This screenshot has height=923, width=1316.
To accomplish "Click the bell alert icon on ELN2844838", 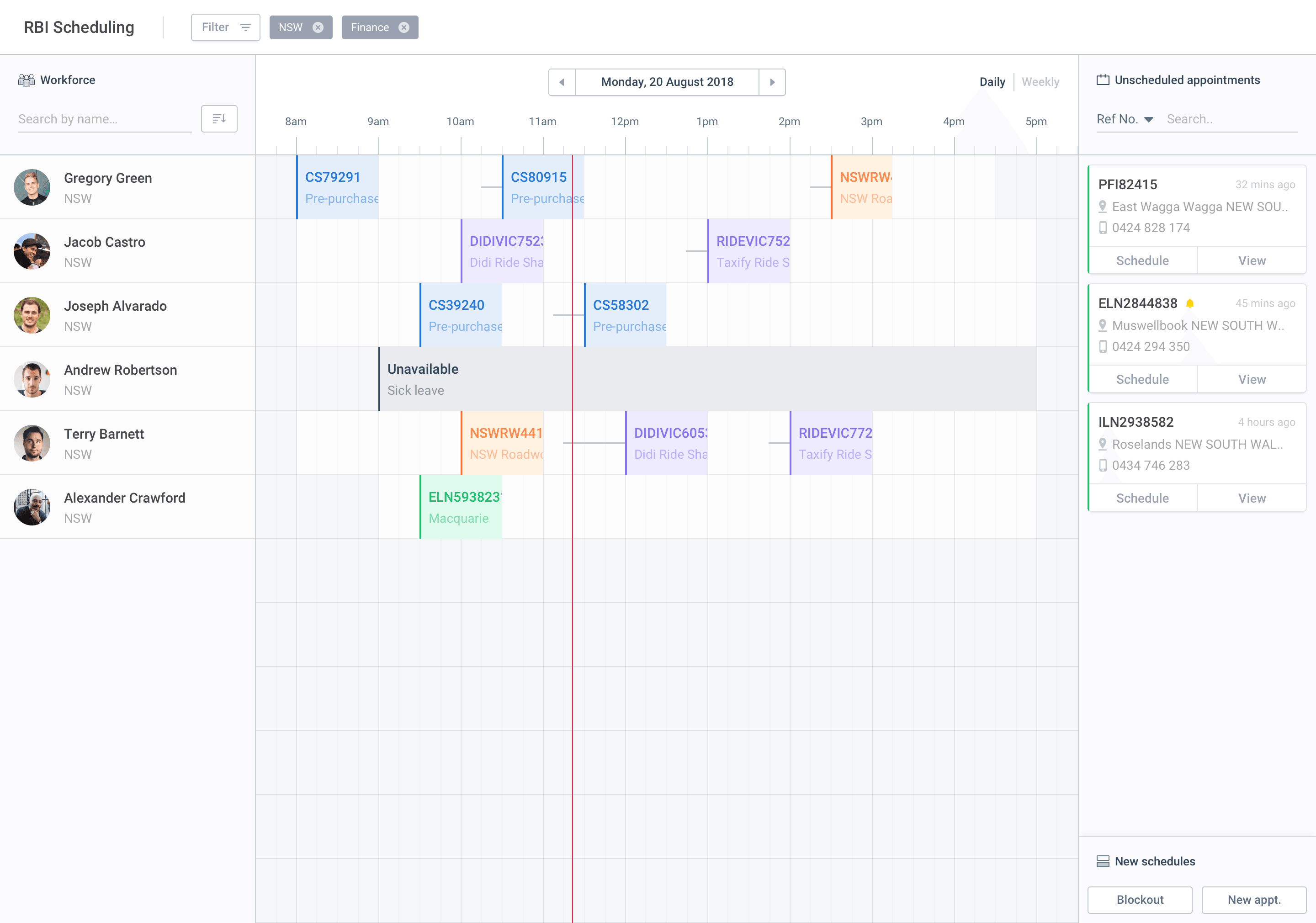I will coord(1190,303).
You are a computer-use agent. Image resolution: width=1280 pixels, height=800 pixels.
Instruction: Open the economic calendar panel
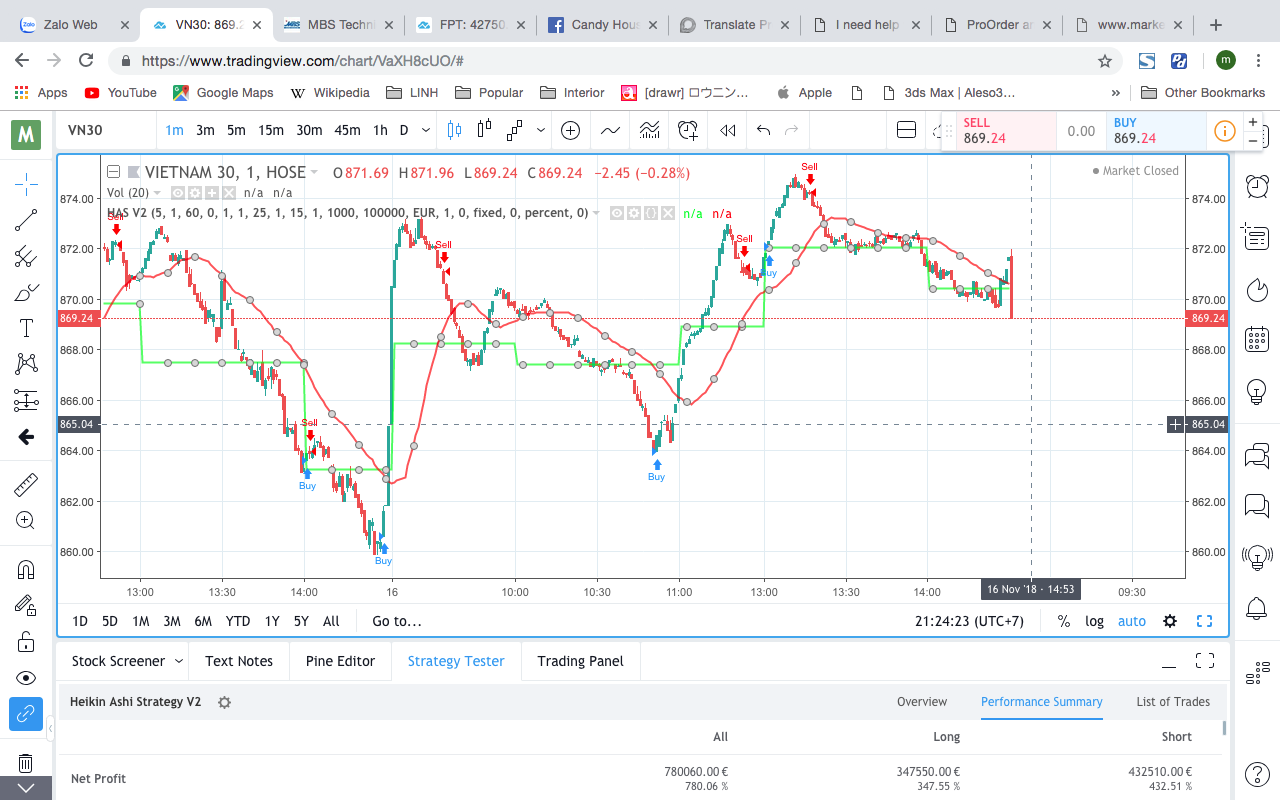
################
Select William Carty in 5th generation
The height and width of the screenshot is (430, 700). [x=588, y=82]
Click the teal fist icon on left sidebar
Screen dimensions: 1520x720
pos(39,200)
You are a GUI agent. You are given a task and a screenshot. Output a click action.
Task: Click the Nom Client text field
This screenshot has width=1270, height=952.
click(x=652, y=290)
################
**Work required**
Convert everything from the line containing "You are a computer-use" down to the line containing "Instruction: Open the economic calendar panel" into a JSON list of strings, one string per line, leaving out blank lines.

**Exercise answer**
[
  "You are a computer-use agent. Image resolution: width=1280 pixels, height=800 pixels.",
  "Instruction: Open the economic calendar panel"
]